Supplied records
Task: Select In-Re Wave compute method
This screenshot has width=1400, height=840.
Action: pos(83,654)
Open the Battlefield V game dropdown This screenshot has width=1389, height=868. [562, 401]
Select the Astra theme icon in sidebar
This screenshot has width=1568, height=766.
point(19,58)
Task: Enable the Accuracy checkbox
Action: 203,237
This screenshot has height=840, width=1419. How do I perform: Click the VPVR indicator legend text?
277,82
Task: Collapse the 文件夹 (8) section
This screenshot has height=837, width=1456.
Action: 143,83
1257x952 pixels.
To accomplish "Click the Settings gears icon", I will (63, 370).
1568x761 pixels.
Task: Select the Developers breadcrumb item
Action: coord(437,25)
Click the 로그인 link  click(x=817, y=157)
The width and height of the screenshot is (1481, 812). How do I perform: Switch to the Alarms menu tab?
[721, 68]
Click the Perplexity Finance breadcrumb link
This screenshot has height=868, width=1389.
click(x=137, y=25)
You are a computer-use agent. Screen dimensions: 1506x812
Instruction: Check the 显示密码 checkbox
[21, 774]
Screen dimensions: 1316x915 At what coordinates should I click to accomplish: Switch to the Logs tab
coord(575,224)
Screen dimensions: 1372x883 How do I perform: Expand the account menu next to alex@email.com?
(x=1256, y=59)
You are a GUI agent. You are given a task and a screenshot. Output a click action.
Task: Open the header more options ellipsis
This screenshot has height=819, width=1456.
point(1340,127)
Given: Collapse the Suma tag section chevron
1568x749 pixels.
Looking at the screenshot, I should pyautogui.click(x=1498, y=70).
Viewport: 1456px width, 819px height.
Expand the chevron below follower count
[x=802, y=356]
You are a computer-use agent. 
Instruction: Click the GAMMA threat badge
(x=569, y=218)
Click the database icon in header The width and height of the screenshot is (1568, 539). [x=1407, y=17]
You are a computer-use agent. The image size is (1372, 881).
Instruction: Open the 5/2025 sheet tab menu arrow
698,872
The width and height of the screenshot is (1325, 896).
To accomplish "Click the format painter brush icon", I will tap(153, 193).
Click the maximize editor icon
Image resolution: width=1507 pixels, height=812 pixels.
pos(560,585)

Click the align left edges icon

Task details
Repeat all the material, keeping each line identical.

Solution to the exercise
Task: Select In-Re Wave compute method
This screenshot has width=1400, height=840.
Action: pos(83,654)
Open the Battlefield V game dropdown This screenshot has width=1389, height=868. [562, 401]
Select the Astra theme icon in sidebar
This screenshot has width=1568, height=766.
point(19,58)
Task: Enable the Accuracy checkbox
Action: 203,237
This screenshot has height=840, width=1419. How do I perform: Click the VPVR indicator legend text?
277,82
Task: Collapse the 文件夹 (8) section
This screenshot has height=837, width=1456.
Action: 143,83
1257x952 pixels.
To accomplish "Click the Settings gears icon", I will (63, 370).
1568x761 pixels.
Task: Select the Developers breadcrumb item
Action: coord(437,25)
Click the 로그인 link  click(x=817, y=157)
The width and height of the screenshot is (1481, 812). How do I perform: Switch to the Alarms menu tab?
[721, 68]
Click the Perplexity Finance breadcrumb link
This screenshot has height=868, width=1389.
click(x=137, y=25)
You are a computer-use agent. Screen dimensions: 1506x812
Instruction: Check the 显示密码 checkbox
[21, 774]
Screen dimensions: 1316x915 At what coordinates should I click to accomplish: Switch to the Logs tab
coord(575,224)
Screen dimensions: 1372x883 How do I perform: Expand the account menu next to alex@email.com?
(x=1256, y=59)
You are a GUI agent. You are given a task and a screenshot. Output a click action.
Task: Open the header more options ellipsis
This screenshot has height=819, width=1456.
point(1340,127)
Given: Collapse the Suma tag section chevron
1568x749 pixels.
Looking at the screenshot, I should pyautogui.click(x=1498, y=70).
Viewport: 1456px width, 819px height.
Expand the chevron below follower count
[x=802, y=356]
You are a computer-use agent. 
Instruction: Click the GAMMA threat badge
(x=569, y=218)
Click the database icon in header The width and height of the screenshot is (1568, 539). [x=1407, y=17]
You are a computer-use agent. The image size is (1372, 881).
Instruction: Open the 5/2025 sheet tab menu arrow
698,872
The width and height of the screenshot is (1325, 896).
To accomplish "Click the format painter brush icon", I will tap(153, 193).
Click the maximize editor icon
Image resolution: width=1507 pixels, height=812 pixels.
pos(560,585)

Click the align left edges icon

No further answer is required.